▸ **Aim of the exercise**
In exact form, set down only those lines of the material that run from its first line to the line with "[ovh101] N2800-100р (133, 1634)", inclusive.

▸ **Exercise material**
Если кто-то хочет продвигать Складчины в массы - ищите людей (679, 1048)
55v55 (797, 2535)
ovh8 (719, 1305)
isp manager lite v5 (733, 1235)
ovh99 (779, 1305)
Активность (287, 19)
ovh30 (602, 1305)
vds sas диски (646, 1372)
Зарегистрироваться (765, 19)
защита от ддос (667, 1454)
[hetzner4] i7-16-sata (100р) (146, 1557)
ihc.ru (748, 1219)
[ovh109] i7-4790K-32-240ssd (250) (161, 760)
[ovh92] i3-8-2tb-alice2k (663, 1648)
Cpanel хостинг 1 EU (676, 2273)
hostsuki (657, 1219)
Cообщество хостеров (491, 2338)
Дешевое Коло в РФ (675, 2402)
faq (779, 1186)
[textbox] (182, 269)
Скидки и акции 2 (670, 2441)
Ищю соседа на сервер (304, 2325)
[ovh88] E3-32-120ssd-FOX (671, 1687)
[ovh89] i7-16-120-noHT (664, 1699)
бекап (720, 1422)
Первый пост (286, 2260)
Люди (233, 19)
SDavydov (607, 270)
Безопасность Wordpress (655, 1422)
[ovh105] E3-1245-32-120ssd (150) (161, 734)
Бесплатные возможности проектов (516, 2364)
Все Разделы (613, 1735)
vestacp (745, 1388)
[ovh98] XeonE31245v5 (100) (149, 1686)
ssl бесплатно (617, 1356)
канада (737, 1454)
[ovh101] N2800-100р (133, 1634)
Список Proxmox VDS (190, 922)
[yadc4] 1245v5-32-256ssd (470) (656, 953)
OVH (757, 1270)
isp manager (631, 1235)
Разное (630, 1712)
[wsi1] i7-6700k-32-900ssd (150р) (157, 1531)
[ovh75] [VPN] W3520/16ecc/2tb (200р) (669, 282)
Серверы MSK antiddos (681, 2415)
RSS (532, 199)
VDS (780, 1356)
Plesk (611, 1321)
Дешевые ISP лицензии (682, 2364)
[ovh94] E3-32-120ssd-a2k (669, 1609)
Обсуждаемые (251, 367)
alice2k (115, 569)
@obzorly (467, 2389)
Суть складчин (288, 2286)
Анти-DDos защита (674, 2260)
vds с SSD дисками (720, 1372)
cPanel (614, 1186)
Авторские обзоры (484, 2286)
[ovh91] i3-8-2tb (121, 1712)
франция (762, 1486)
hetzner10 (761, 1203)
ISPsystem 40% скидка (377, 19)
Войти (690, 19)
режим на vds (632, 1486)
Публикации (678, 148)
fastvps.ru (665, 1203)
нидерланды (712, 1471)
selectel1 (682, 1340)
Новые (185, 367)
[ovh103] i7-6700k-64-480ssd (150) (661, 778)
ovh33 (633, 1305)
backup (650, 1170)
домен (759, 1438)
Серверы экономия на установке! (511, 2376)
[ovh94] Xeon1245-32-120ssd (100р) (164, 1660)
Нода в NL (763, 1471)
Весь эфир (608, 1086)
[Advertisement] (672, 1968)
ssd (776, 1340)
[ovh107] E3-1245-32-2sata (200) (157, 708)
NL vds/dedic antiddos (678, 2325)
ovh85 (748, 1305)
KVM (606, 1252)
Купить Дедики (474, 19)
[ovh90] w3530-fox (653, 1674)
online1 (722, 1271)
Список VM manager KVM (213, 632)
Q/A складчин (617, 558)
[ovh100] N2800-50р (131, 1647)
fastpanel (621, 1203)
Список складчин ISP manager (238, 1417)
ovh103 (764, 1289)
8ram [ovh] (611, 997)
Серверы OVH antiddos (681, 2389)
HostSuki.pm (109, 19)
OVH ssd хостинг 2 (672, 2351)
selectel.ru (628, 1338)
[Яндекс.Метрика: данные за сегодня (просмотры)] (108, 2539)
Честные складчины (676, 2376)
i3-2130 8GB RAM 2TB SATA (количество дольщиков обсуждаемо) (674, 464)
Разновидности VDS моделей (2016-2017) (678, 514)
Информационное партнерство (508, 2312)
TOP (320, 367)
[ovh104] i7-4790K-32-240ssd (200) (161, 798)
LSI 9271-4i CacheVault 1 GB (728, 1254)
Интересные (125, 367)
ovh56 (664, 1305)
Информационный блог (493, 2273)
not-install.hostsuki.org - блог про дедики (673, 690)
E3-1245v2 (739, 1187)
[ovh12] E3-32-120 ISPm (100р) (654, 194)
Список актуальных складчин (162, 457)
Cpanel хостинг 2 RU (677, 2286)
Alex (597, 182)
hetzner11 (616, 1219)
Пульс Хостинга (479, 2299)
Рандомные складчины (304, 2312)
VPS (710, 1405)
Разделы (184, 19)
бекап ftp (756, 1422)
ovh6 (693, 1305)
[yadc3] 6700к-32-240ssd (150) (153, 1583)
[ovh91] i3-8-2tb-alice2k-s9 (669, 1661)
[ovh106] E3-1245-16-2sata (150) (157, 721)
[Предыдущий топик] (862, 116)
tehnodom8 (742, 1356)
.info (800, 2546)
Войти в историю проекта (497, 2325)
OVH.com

▸ **Answer space**
Если кто-то хочет продвигать Складчины в массы - ищите людей (679, 1048)
55v55 (797, 2535)
ovh8 (719, 1305)
isp manager lite v5 (733, 1235)
ovh99 (779, 1305)
Активность (287, 19)
ovh30 (602, 1305)
vds sas диски (646, 1372)
Зарегистрироваться (765, 19)
защита от ддос (667, 1454)
[hetzner4] i7-16-sata (100р) (146, 1557)
ihc.ru (748, 1219)
[ovh109] i7-4790K-32-240ssd (250) (161, 760)
[ovh92] i3-8-2tb-alice2k (663, 1648)
Cpanel хостинг 1 EU (676, 2273)
hostsuki (657, 1219)
Cообщество хостеров (491, 2338)
Дешевое Коло в РФ (675, 2402)
faq (779, 1186)
[textbox] (182, 269)
Скидки и акции 2 (670, 2441)
Ищю соседа на сервер (304, 2325)
[ovh88] E3-32-120ssd-FOX (671, 1687)
[ovh89] i7-16-120-noHT (664, 1699)
бекап (720, 1422)
Первый пост (286, 2260)
Люди (233, 19)
SDavydov (607, 270)
Безопасность Wordpress (655, 1422)
[ovh105] E3-1245-32-120ssd (150) (161, 734)
Бесплатные возможности проектов (516, 2364)
Все Разделы (613, 1735)
vestacp (745, 1388)
[ovh98] XeonE31245v5 (100) (149, 1686)
ssl бесплатно (617, 1356)
канада (737, 1454)
[ovh101] N2800-100р (133, 1634)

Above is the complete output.